Successful candidates must declare party memberships on an online register but Pangallo says “I think it’s important to make those declarations before the election”.
“It gives voters an idea of what they stand for, and what policies they support,” he said.
He also wants candidates to be forced to declare “whether they are working for a sitting member of parliament”.
“There are some who have nominated who are linked to sitting members and I think it’s important people know that,” he said.
“It just seems SA is now moving down the path of the eastern states, where it’s beginning to be politicised [and] political parties are starting to assert their influence in the selection of candidates.
“This is all about being open and transparent.”
Several of Pangallo’s SA Best colleagues who ran for the Xenophon-led party in March are trying their luck in local government, including John Illingworth, Andrew Stratford, James Sadler, John Noonan and Giles Rositano, along with several who were already elected to councils before they ran for parliament.

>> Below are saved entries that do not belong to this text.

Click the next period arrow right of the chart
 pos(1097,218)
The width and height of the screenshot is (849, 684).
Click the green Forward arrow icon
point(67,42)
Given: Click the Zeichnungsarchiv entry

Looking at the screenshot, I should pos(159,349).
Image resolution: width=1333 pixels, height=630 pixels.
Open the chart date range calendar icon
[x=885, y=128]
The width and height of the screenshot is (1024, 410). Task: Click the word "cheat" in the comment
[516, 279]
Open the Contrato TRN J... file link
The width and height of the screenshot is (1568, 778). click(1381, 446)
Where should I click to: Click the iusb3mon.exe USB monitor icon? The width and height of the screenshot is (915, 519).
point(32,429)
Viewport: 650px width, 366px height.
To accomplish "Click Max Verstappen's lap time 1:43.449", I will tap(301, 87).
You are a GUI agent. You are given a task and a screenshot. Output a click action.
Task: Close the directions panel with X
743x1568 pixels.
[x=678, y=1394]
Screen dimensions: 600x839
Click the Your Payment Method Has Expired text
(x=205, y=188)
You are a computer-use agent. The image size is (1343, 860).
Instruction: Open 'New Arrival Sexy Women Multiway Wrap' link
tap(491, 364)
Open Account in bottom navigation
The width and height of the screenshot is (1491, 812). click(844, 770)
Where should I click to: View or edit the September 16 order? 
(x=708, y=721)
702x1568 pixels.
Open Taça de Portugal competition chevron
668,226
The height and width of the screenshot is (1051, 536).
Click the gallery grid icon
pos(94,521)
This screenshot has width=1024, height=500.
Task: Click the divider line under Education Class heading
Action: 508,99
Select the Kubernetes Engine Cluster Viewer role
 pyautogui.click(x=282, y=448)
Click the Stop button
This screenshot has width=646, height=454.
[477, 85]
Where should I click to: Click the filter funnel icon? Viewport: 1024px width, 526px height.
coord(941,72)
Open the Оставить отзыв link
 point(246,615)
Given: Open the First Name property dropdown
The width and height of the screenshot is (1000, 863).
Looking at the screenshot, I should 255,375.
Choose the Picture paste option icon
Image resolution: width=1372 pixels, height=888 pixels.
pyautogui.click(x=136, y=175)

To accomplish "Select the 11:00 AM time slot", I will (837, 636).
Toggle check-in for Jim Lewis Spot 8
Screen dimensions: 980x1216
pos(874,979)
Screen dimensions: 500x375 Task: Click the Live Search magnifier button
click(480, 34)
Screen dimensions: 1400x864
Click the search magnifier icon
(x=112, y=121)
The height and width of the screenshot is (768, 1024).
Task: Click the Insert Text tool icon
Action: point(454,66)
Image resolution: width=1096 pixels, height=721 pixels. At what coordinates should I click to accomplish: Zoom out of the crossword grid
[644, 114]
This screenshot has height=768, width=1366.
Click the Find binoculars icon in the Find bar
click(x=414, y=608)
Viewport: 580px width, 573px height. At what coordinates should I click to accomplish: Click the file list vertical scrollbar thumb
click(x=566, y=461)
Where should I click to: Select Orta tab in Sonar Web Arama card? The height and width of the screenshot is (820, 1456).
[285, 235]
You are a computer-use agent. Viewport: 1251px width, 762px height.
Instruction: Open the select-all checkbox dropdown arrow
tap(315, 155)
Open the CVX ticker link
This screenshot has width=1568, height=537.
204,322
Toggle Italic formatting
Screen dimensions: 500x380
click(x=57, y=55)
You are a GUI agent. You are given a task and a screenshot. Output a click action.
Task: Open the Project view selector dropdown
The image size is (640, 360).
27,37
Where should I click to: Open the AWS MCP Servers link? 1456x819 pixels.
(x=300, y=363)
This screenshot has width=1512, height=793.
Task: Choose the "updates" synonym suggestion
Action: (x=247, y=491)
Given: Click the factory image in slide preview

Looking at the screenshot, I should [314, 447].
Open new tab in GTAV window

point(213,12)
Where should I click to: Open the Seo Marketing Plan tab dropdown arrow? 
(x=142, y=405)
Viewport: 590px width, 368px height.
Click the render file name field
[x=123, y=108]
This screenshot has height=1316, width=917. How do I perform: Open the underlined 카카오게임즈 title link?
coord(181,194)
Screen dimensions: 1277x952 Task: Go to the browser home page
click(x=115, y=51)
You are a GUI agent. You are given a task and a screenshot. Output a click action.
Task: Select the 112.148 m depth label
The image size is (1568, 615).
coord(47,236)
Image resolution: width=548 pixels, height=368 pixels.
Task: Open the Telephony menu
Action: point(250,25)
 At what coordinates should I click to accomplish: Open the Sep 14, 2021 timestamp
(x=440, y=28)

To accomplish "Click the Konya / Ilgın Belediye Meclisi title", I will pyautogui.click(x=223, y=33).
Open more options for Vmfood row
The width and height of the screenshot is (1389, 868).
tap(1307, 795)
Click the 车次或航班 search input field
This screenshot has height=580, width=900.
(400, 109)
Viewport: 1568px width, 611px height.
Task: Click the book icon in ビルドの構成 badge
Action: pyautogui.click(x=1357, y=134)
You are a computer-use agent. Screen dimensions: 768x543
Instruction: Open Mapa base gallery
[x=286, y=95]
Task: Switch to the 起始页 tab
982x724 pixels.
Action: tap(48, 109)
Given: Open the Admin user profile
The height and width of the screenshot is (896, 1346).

ALP state secretary Reggie Martin said he did not want to see SA adopt a system where parties played a formal role in local government elections, which would force the organisations to spend resources preselecting and endorsing candidates.
“I do see a trend toward more political people getting involved but I don’t think political parties should be involved in local government elections,” he said.
“The problem I see when people have to state their membership, the perception would be they’re an endorsed candidate when that’s not the case.”
But Labor’s local government spokesman Tony Piccolo said he was “not opposed” to Pangallo’s push for greater disclosure.
“We’ve said that after the [council] election we’re happy to discuss with him some changes to the electoral act for local government,” he said.
Liberal state director Sascha Meldrum did not respond to inquiries.
Local Government Association spokeswoman Lisa Teburea said the LGA supported early disclosure of party affiliation “as part of our reform agenda”.
She said the move was about “creating a level playing field for disclosure of information”, given incumbent councillors’ party memberships are publicly declared while first-time hopefuls’ are not.
“That should apply to all candidates prior to the election,” she said.
“It’s about creating that consistency and a level playing field.”
She said the LGA had to “work with the government on the mechanics of bringing that about” but “we certainly think there are reforms that are necessary to make sure there’s consistency”.
“We’d certainly like to see electoral reforms happen before the next election,” she said.
However, she said any reforms had to avoid formalising political involvement in campaigns.
“I think there’s a lot of people who’d be concerned about the politicisation of local government to the extent that it exists in states like NSW, and we’re certainly not advocating that,” she said.
“We’re just making sure voters have information about affiliations that do exist.”
Greens MLC Mark Parnell says he backs pre-election disclosure.
A number of Greens members are standing for councils, including former senator Robert Simms and the party’s SA director Dominic Mugavin.
Parnell said while there is “nothing wrong with people who are members of political parties running for local council” he favoured greater transparency about it.
“[Local government] might not be overtly political, but it’s covertly political,” he said, noting one metro council with 75 per cent of its members affiliated with political parties.
“The big question is whether we can transition from a covert system,” he said. “
“But if we’re going to go to a completely overt system, there could well be a backlash from people who have this notion that local government isn’t political.”
Parnell pondered whether not just party membership, but union and even religious affiliation should be declared.
“I’m just going to put it out there,” he said.
“I think the more information that’s made available about candidates, the more likely people are to vote… and the higher the turnout, the more democratic the result.”